|Photo by Robert Couse-Baker|
I apologize for being "out on a limb" lately, with recent posts that are not positive upliftings... that is, no posts like a new garden, or growing technique, or a new recipe. Truth is, everyone's life has ups and downs, and I am lately inundated with less than a positive attitude (in general, but especially towards Monsanto!).
I'd really hate having a Life where everything was just the same, day in and day out, with even the weather being the same. So, I'll roll with the punches... and hope you will too.
|Malabar Spinach, photo by La.Catholique|
I have been growing some of the more common perennial vegetables for several years: asparagus, rhubarb, Jerusalem artichokes, and French sorrel, but there are many more to try.
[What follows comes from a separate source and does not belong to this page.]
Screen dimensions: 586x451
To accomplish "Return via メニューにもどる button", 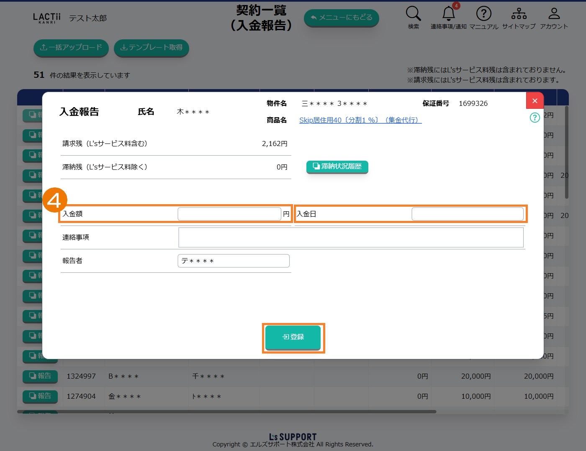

On my list so far (assuming I can find seed) are Skirret (Sium sisarum), 9 Star broccoli, Chou Daubenton (perennial Kale), Chinese artichoke (Stachys affinis), and even things that are not perennials but re-seed annually without being deliberately planted, like Malabar spinach. I've already ordered seeds for the perennial Welsh Onion, both red-stemmed, and white.
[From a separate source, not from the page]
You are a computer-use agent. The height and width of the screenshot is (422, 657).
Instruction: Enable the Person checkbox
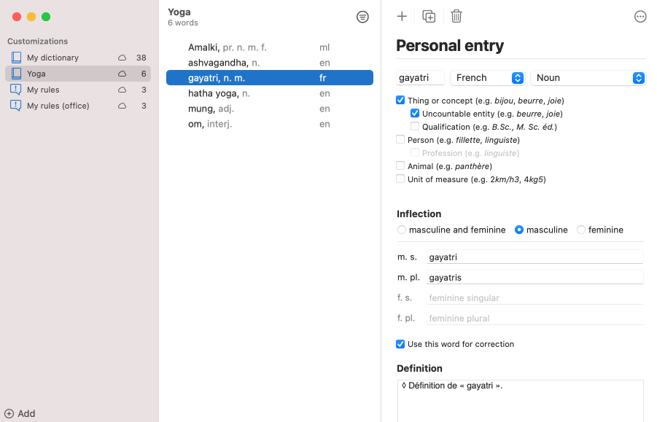coord(400,140)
|Chickweed photo by Jason Stumer 72|
There are many "weeds" that are edible, used as salad greens and/or potherbs. Once I determine what I really have growing here already, then I may look for more. Mother Nature has seen fit to expand chickweed all over my grassy lawn areas and all my flower and vegetable beds, so there will be a surplus of it. Fortunately it's both edible and medicinal.
|Hardy Kiwi Vine, photo by Joe+Jeanette Archie|
I know many of the less common fruits are actually perennial in cold zones like mine, and I hope to start a greater variety this year, like the hardy kiwi vine, the Siberian sea buckthorn, and a couple of fruiting quince if I can find some that are affordable. I want to add a couple more hazelnuts and try the hazelberts too. I had hoped to start a few cuttings from a nearly elderberry clump that has the plumpest berries around here, but with the weather having been so warm, I wonder about their dormancy and my chance of successful propagation.
My intent with adding perennial vegetables and uncommon fruits is twofold, although I do not plan to neglect annual vegetables. One goal is hopefully less work replanting in the garden as I age. The other consideration is that should a frightful scenario actually happen, any invading hungry horde would have no idea what is truly edible. I doubt they'd even dig up the dandelions, although that is possible!